Рассматривая соотношение ответов на вопросы «Кто Я?» и «Кем Вы себя больше чувствуете – гражданином республики или гражданином Российской Федерации?», мы имели возможность проанализировать идентификационные связи между категориями «национальность» и «гражданство» в самосознании различных этнических групп.

В групповых образах титульных народов доминировало соотношение «национальность – гражданин республики». В наибольшей степени эта связь была выражена в самосознании осетин. На втором месте в самосознании всех титульных народов – соотношение «национальность – гражданин и республики, и России». Силу этой связки можно рассматривать как индикатор психологических возможностей для адаптации сознания на новом качественном уровне к мысли о едином российском отечестве. Это вопрос формирования нации как «прежде всего сообщества вокруг общей идеи и задачи». Э.Карер дАнкос, автор известной книги «Рухнувшая империя», в одном из интервью заметила, что «осознать себя как нацию труднее, чем научиться демократии» (Сегодня. 1995. 27 сент.). Слабость соотношения «национальность – гражданин России» показала, что осознание российского национального сообщества еще на начальном пути. Наибольшие психологические возможности для развития этой идентификационной связки среди титульных национальностей обнаружены у осетин. Тем не менее и у них она значительно уступает другим категориальным соотношениям.
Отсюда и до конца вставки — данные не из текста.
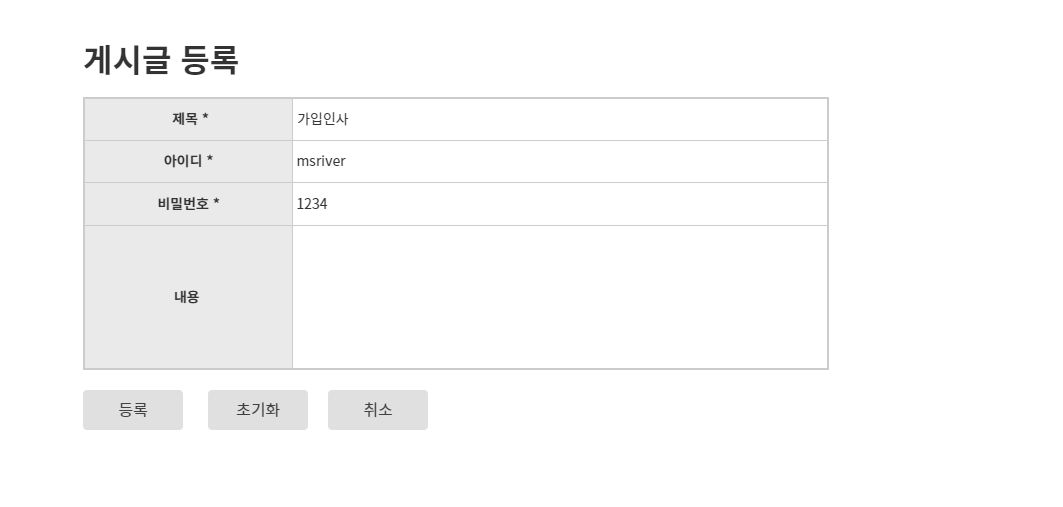Click the 1234 text in password field
This screenshot has height=507, width=1063.
coord(312,204)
Те русские, у которых актуализировано национальное самосознание, естественно чаще осознают себя в большей степени «гражданами России». В Северной Осетии-Алании таких респондентов – 68%. В Саха (Якутии) их число не достигает и половины (45%), в Татарстане – 26%, в Туве – 23%. И все же «русский – гражданин России», как самая сильная идентификационная связка у русских, менее выражена, чем, например, у титульных национальностей связка «национальность – гражданин республики». На втором месте по значимости у русских также, как и у титульных народов, находится идентификационная связка «русский – гражданин и республики, и Российской Федерации». И естественно, слабее соотношение между категориями «русский – гражданин республики» у русских Саха (Якутии), Тувы и Северной Осетии-Алании.
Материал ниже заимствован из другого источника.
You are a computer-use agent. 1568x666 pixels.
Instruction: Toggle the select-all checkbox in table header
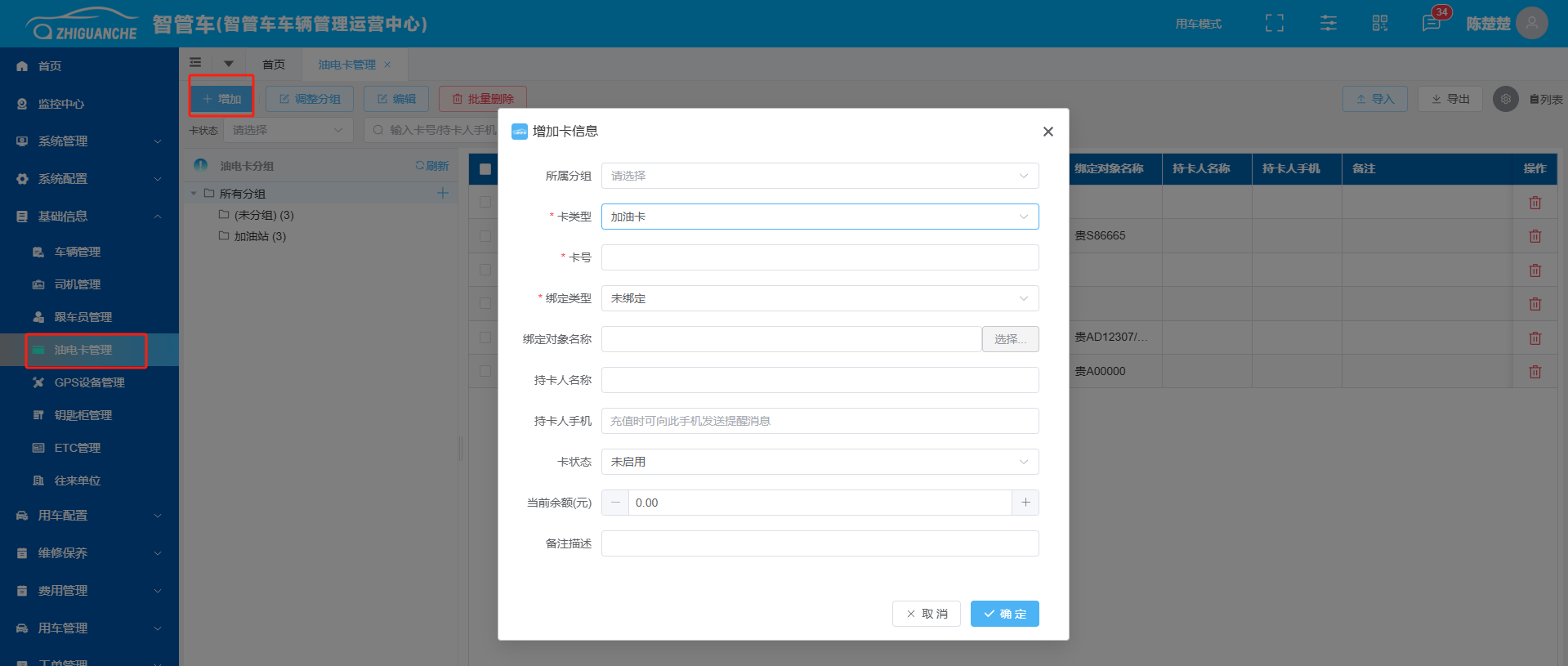pos(485,169)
Респонденты титульной национальности, которые считают себя гражданами России, и русские, причисляющие себя к гражданам республики, придают меньше значения этнической принадлежности. В то же время респонденты титульных национальностей, для которых высоко значима этническая принадлежность, меньше осознают себя гражданами России, а такая же категория русских – гражданами республики. Сравнение в групповых образах соотношения категорий «русский – гражданин республики» и «национальность (титульная) – гражданин России» показывает, что у русских больше психологических возможностей адаптации к республиканской гражданственности, чем у титульных народов к российской.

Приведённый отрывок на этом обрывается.